Compare this, not with the squalid and noisome single rooms for which in the worst parts of Spitalfields a rent of tenpence a day, or five shillings a week (Sunday being thrown in free when the weekly rent is duly paid), or thirteen pounds sterling a year is exacted—but with the average rental of lodgings in the manufacturing towns of Massachusetts!
But this is not all. Whatever repairs are needed in these houses are made, not by the tenants, but by the company, and the company further leases to its workmen, who choose to avail themselves of them, at very low rates garden sites within each commune, for cultivation as kitchen-gardens. No fewer than 2,500 families now have such holdings under cultivation, making a total of 205 hectares thus put to profit by the workmen, who take a lively pleasure in cultivating them during their leisure hours.
Every workman is allowed furthermore by the company seven hectolitres of ordinary coal per month for his own use. In cases of illness, or where a workman has a family of more than six persons, this allowance is increased. In 1888 the coal thus given by the company amounted to 598,550 quintals, representing a money value of 359,150 francs. This is not only a practical application of the Scriptural injunction 'not to muzzle the ox which treadeth out the grain;' it is a practical contribution to the solution of the great 'question' which M. Doumer in his Report tells us the 'true Republic' has been for ten years making believe to study—of the participation of the workman in the profits of the work. It is, indeed, from this economical and practical point of view, and not from the philanthropic point of view, it seems to me, that all these advantages conceded by the Anzin Company to its workmen should be considered.
No man of common sense needs to be told that to deal successfully with industrial enterprises which require the investment of a large capital for the production of commodities liable to great fluctuations in price, the managers of such enterprises must be executive men employing executive methods. If all the workmen employed in such enterprises are to be admitted in the ordinary way to a participation in the profits, they must obviously be admitted to a participation in the councils, and in the direction of the policy of the managers. How is that to be brought about without endangering the success of the enterprises?
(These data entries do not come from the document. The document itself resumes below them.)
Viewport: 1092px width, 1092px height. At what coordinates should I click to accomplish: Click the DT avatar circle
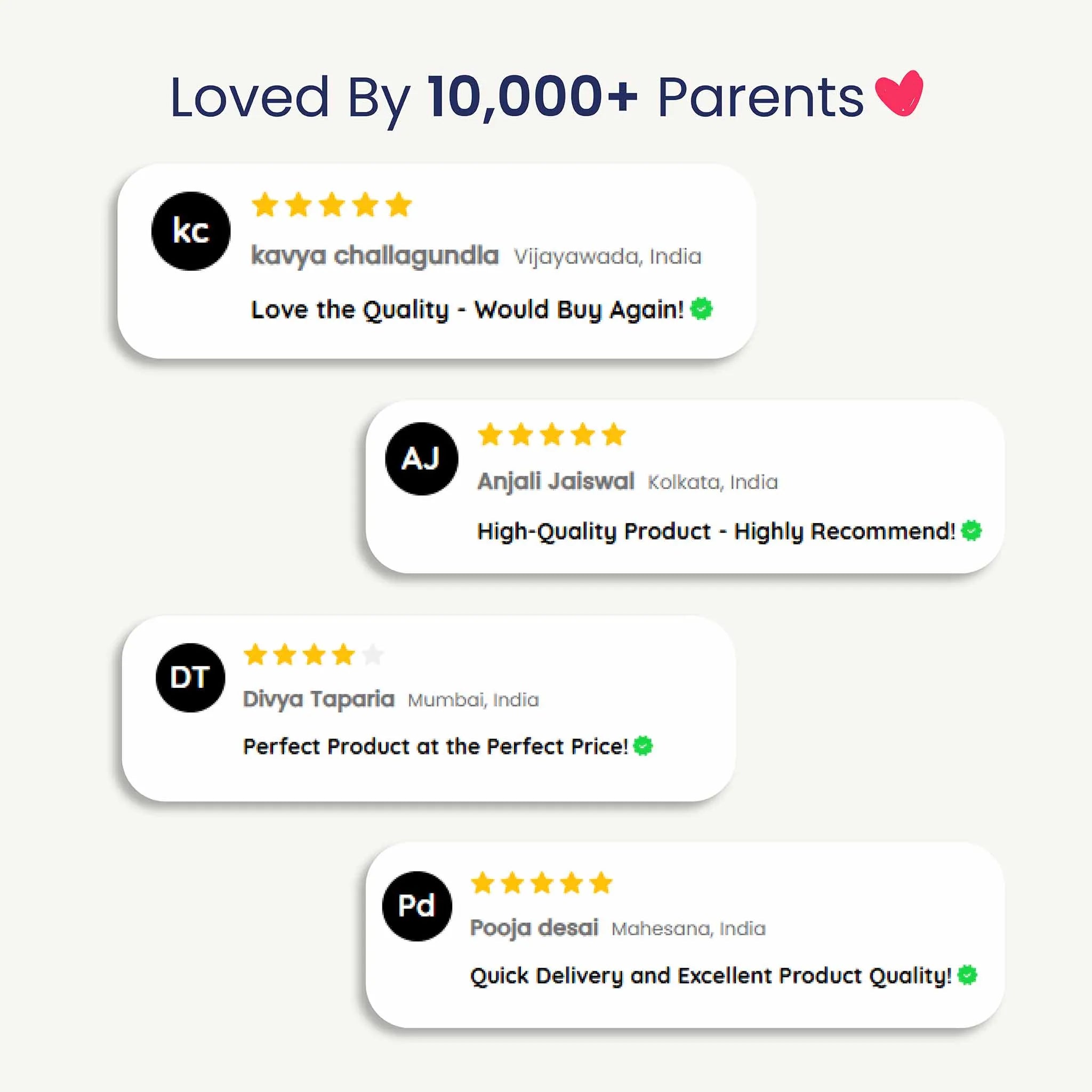pos(190,677)
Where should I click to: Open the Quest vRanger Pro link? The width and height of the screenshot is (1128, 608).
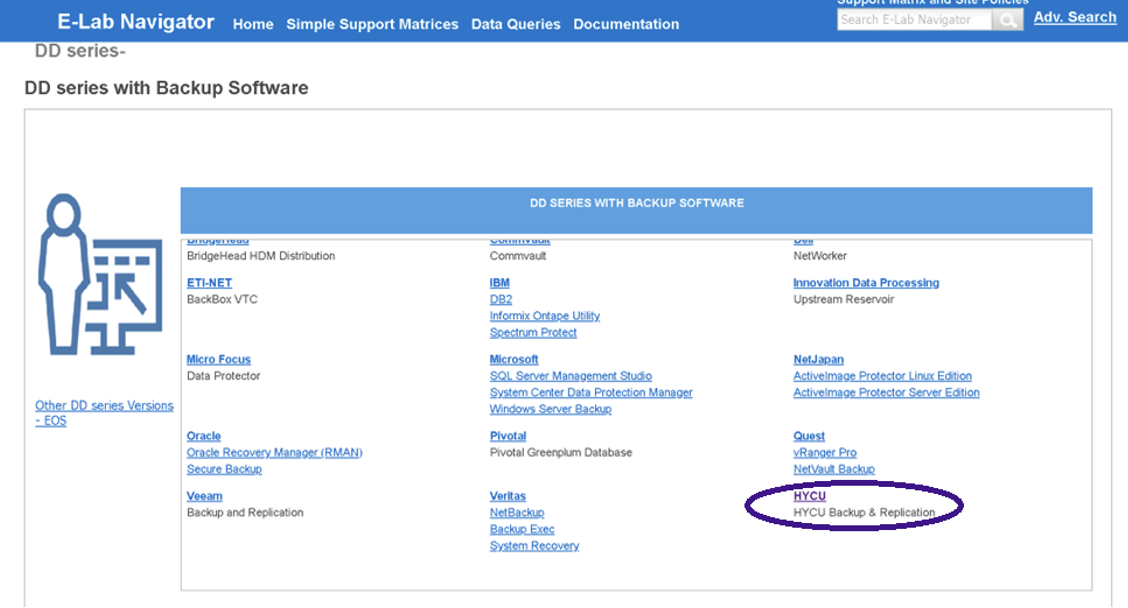tap(824, 453)
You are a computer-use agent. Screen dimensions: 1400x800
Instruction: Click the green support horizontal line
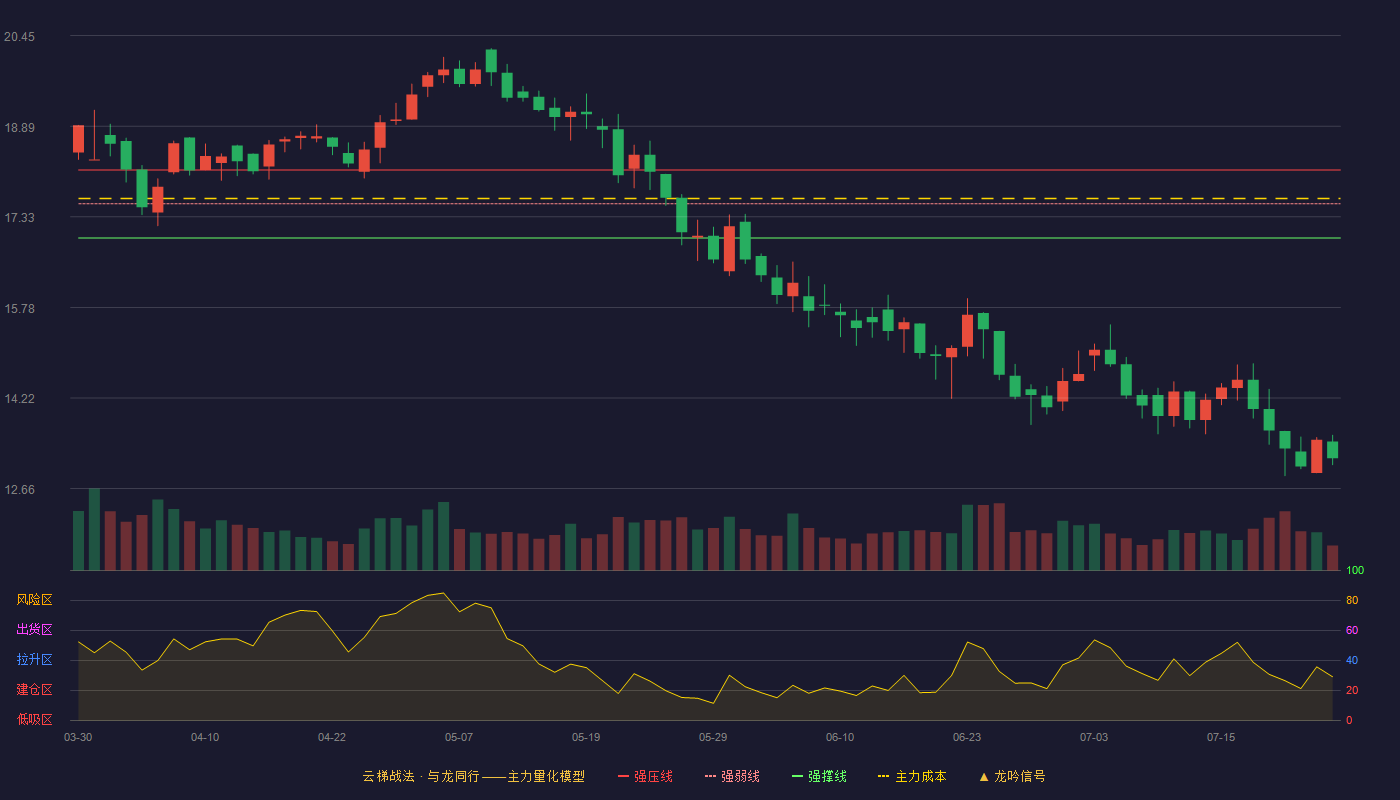[x=709, y=238]
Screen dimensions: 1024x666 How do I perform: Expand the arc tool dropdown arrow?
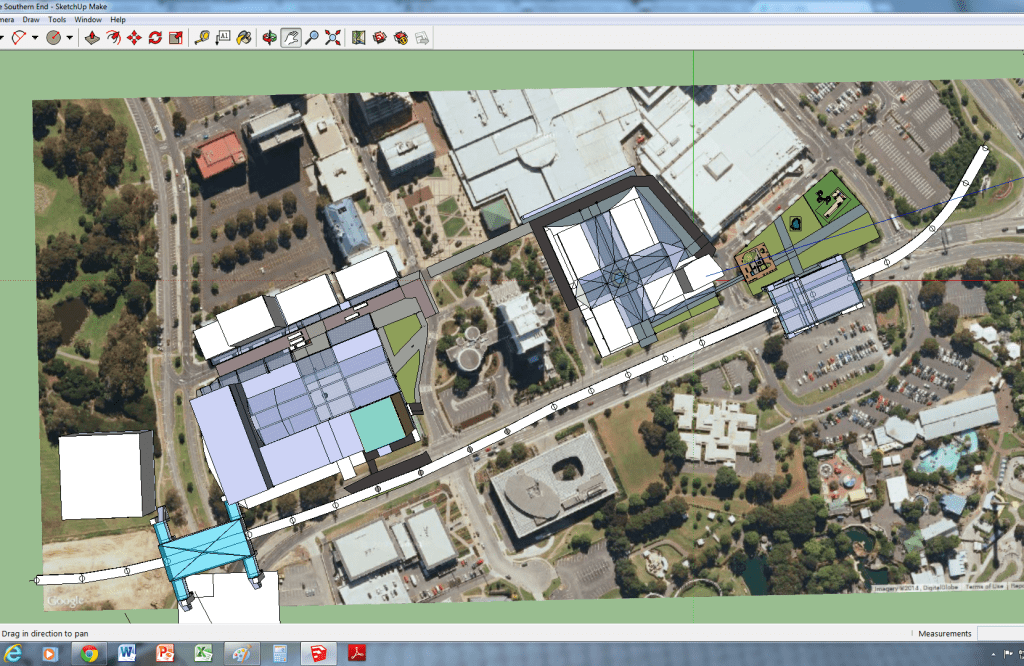coord(35,38)
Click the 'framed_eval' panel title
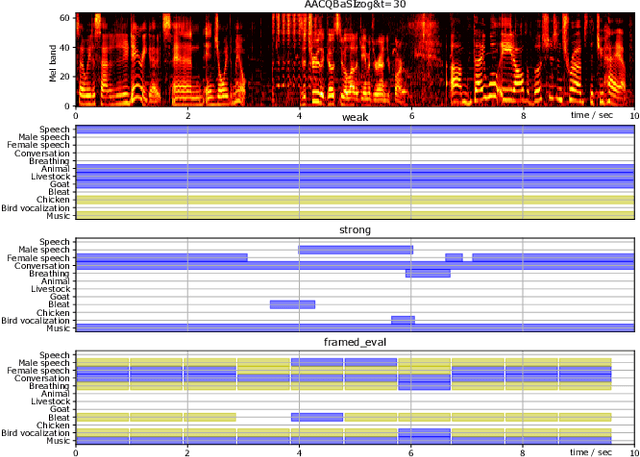640x457 pixels. point(355,342)
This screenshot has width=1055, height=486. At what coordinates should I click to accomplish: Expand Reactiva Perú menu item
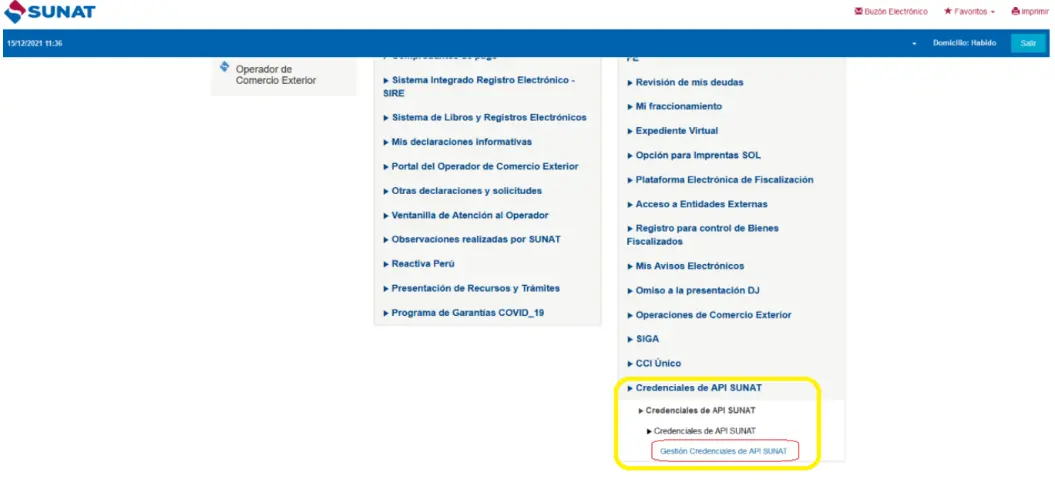(x=423, y=263)
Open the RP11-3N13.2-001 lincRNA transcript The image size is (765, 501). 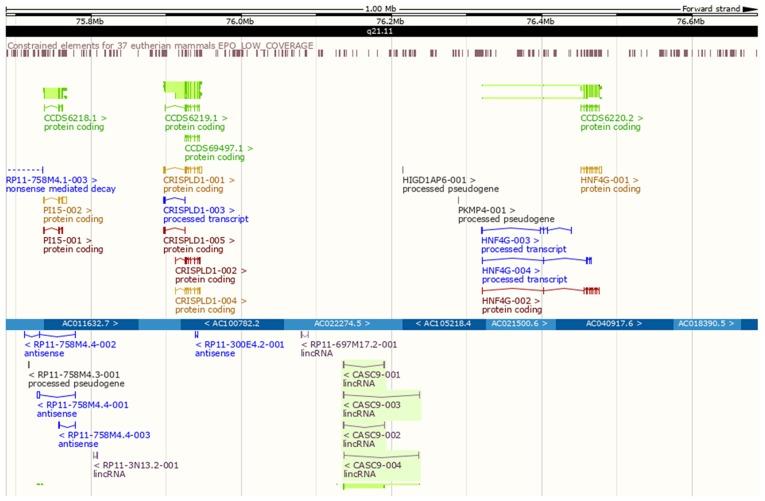click(x=136, y=465)
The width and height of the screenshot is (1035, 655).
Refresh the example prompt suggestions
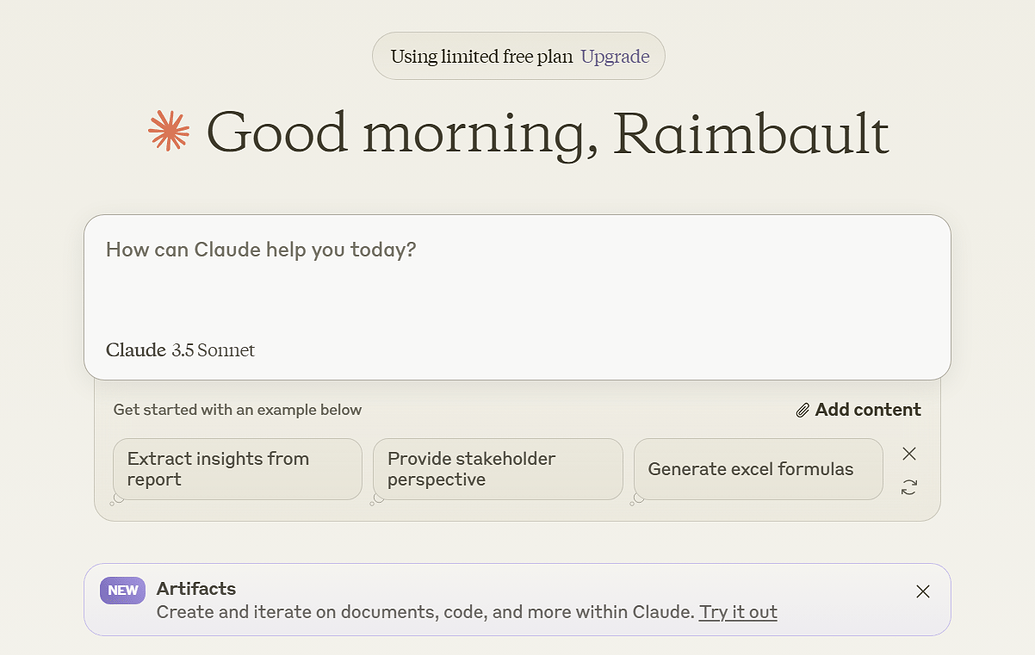(x=909, y=487)
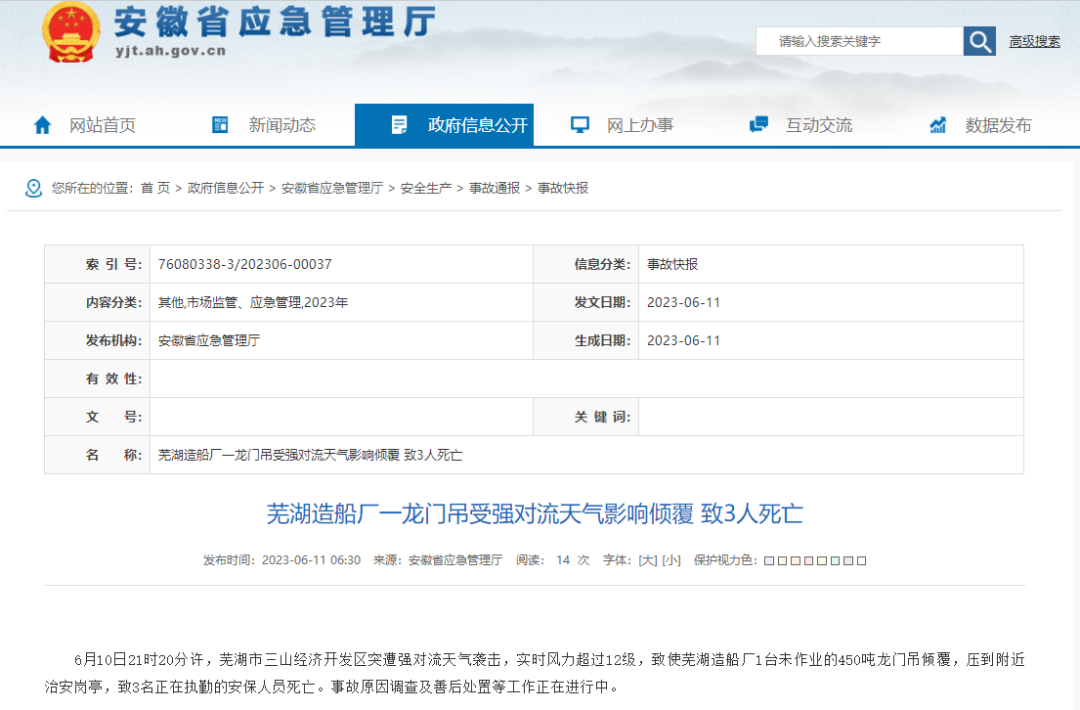
Task: Pick the green eye-protection background color swatch
Action: (x=822, y=561)
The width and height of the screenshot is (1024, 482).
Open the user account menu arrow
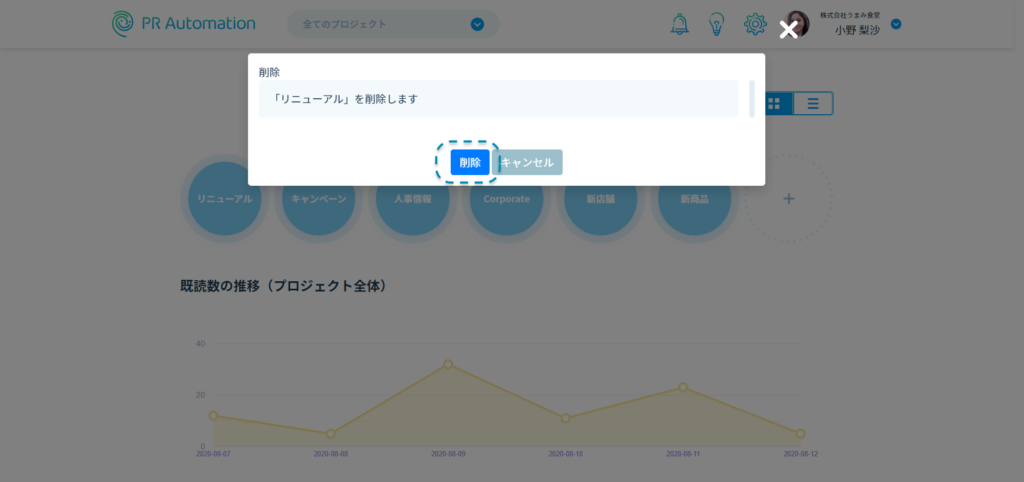coord(896,24)
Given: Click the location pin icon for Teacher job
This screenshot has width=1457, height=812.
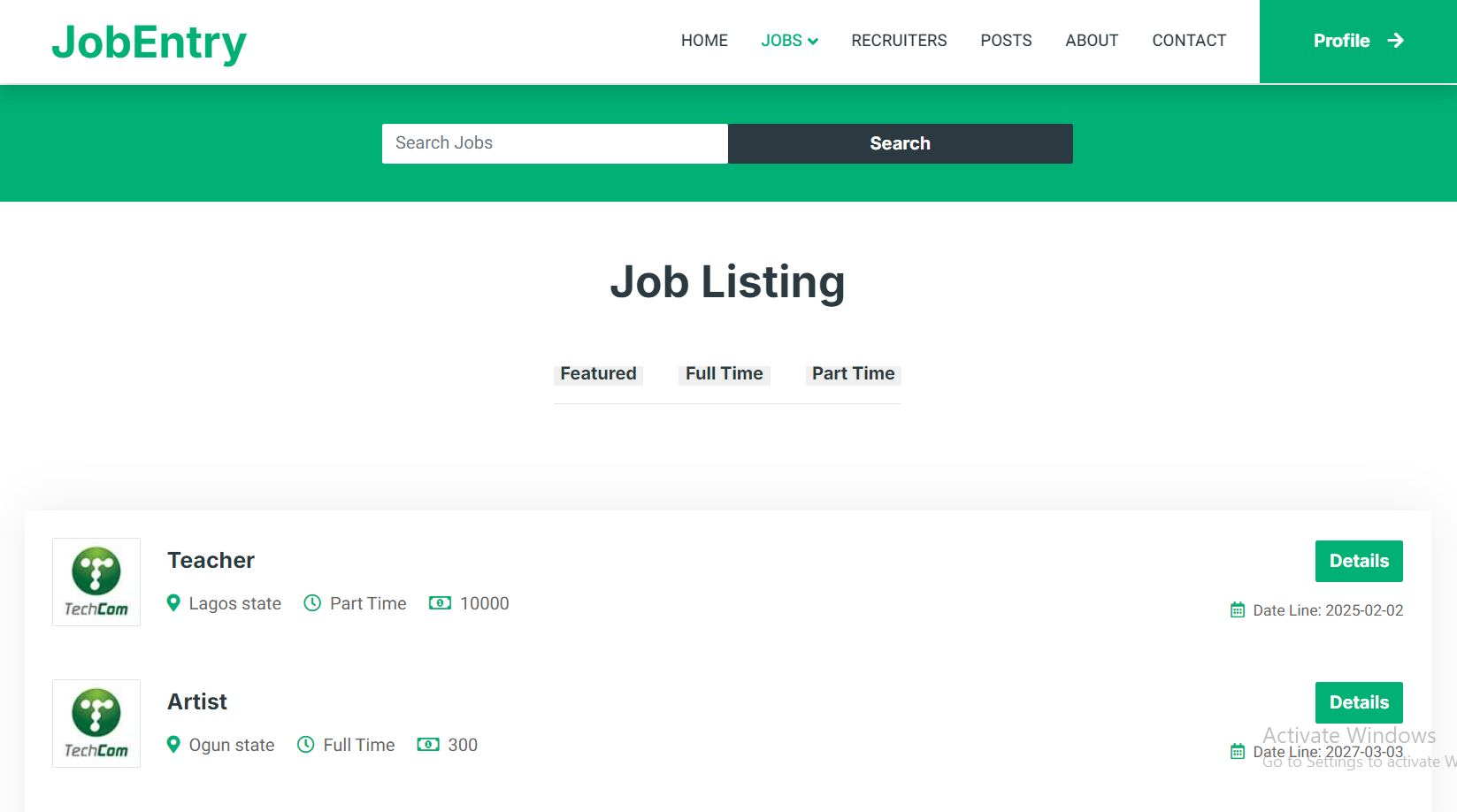Looking at the screenshot, I should tap(173, 602).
To consult the workmen of the company on technical questions within the range of their regular employment is one thing; to consider the commercial and fiscal policy of the company in its relation with competing companies, and with the consuming public, in a general conclave of all the establishment, would be quite another thing. It is a curious fact that in the original statutes of 1757 the founders of Anzin expressly provided that the six directors of the company should, when necessary, consult not only the employés, but the workmen of the company—the 'ouvriers;' and this provision was insisted on at a time when, as the doctrinaires of the nineteenth century would have us believe, 'labour' was not recognised in France as a social force to be considered.
Under its existing system of management the Anzin Company makes its workmen real participants in the profits of its operations, without at the same time exposing them to participate in the losses.
This is done not only through the singularly low rates at which the workmen are enabled to house themselves and their families, through the coal allowance, through the provision of cheap kitchen-gardens, and particularly through the establishment of a pension fund and of a savings-bank, but in many other forms.
Advances repayable without interest, for example, are made to workmen who wish to buy or to build houses for themselves. These advances in 1888 stood in the books of the company at a total of 1,446,604 francs, of which 1,345,463 fr. 91 c. had been repaid, leaving a balance due to the company then of 101,140 fr. 9 c. With these funds workmen of the company had bought or built for themselves 741 houses, being thus visibly, and unanswerably to the extent of the value of these houses, participants in the profits of Anzin.
Not less real is the participation of the workmen in the profits through the various beneficial and educational institutions which I visited with M. Guary, or with his son, and of which I shall presently speak.
The concessions now possessed by the Anzin Company are eight in number: those of Vieux-Condé, Fresnes, Raismes, Anzin, Saint-Saulve, Denain, Odomez, and Hasnon. These concessions cover, in the form of an irregular polygon, about thirty continuous kilomètres of territory, stretching from Somain to the Belgian frontier, with a breadth varying from seven to twelve kilomètres. The total area amounts to 2,805,450 hectares.
Of these concessions the four first-named were the original basis of the organisation of the company under the controlling influence of the Prince de Croy-Solre at the Château of l'Hermitage which still belongs to his family near Condé.